Como imaginar que seja justo quando esse Judiciário se atribui uma série de privilégios com o já escasso dinheiro público, que faz falta para um bom atendimento à saúde, à educação e à segurança da população?
E, quando é questionado, responde: “Reconheço que pode até ser imoral, mas é legal.”
Então eu me pergunto: que país é este em que, no Judiciário, a moralidade dominante se permite, com a maior cara de pau, produzir benefícios e vantagens para si mesmo, sendo que ele próprio admite que podem ser imorais?
Como pode um ministro da Justiça receber proventos de empresas que estão sendo julgadas sob seu guarda-chuva de influência?
Como pode haver ministros do STF vendendo sentenças e praticando tráfico de influência, seja diretamente, seja por meio de escritórios de advocacia de parentes, companheiros e amigos, de maneira absolutamente imoral (mas legal)?
Como considerar moral um Poder Judiciário no qual mais de 90% dos magistrados ganham muito acima do teto constitucional?
Um Judiciário que custa cerca de 150 bilhões ao ano, o que corresponde a 1,5% do PIB, enquanto, em países em desenvolvimento, a média é de 0,5% do PIB, além de ser um dos mais ineficientes do mundo.
Como justificar um poder que emana do povo (como o Executivo e o Legislativo), usando recursos públicos em constantes viagens em jatinhos da FAB para assistir a jogos de futebol, ir a festas particulares e participar de reuniões sem finalidade pública, além de muitos estarem envolvidos em “orçamentos secretos” e serem vezeiros em indicações de parentes, companheiros e amigos para cargos em estatais e ministérios, com finalidades nem sempre confessáveis?
Num Estado patrimonialista, como no “o Estado sou eu”, cito aqui uma frase do presidente FHC, dita há quase 20 anos, durante seu governo:
“Lamento dizer, mas, dada a experiência brasileira, o que puder ser privatizado é melhor privatizar. Esta não é a minha formação cultural nem meu sentimento íntimo. Ou aumentamos a dose de privatizações, ou vamos ter de novo um assalto ao Estado pelos setores políticos e corporativos.”
Estamos vivendo no Brasil uma situação extrema de preservação de privilégios adquiridos (instituídos pelos próprios privilegiados) das corporações e dos poderes públicos em detrimento dos interesses dos brasileiros comuns.
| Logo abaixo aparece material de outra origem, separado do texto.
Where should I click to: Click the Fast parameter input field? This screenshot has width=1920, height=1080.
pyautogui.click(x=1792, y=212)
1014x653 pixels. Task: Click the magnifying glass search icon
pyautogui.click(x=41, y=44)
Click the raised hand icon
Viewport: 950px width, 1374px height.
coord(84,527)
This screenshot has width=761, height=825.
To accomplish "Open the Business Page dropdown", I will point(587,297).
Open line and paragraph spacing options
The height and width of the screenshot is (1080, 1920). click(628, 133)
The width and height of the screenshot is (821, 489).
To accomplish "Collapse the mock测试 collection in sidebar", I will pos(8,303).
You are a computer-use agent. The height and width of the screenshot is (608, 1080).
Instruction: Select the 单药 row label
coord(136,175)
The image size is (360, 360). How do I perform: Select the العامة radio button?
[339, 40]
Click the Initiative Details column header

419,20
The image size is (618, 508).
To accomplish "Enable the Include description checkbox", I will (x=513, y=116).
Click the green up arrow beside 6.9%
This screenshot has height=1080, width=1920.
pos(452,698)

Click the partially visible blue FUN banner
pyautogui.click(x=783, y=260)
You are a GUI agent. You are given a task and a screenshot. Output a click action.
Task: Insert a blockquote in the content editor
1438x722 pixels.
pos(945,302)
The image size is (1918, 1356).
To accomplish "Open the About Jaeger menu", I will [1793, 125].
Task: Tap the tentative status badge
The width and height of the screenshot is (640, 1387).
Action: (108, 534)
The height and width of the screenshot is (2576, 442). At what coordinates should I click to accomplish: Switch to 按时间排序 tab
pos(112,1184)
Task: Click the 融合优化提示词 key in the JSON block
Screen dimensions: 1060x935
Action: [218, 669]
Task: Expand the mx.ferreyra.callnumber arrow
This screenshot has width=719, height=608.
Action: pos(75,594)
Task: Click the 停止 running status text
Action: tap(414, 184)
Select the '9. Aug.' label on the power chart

Muitas vezes, a regulamentação e a Justiça têm estabelecido como legal o que qualquer alma minimamente sóbria consideraria absolutamente imoral.
Neste país de farsantes e hipócritas, de baixíssima estatura moral, que exemplos deixaremos para as futuras gerações?
Que história poderemos contar desta época sombria, repleta de omissões e covardia, que tanto nos envergonham?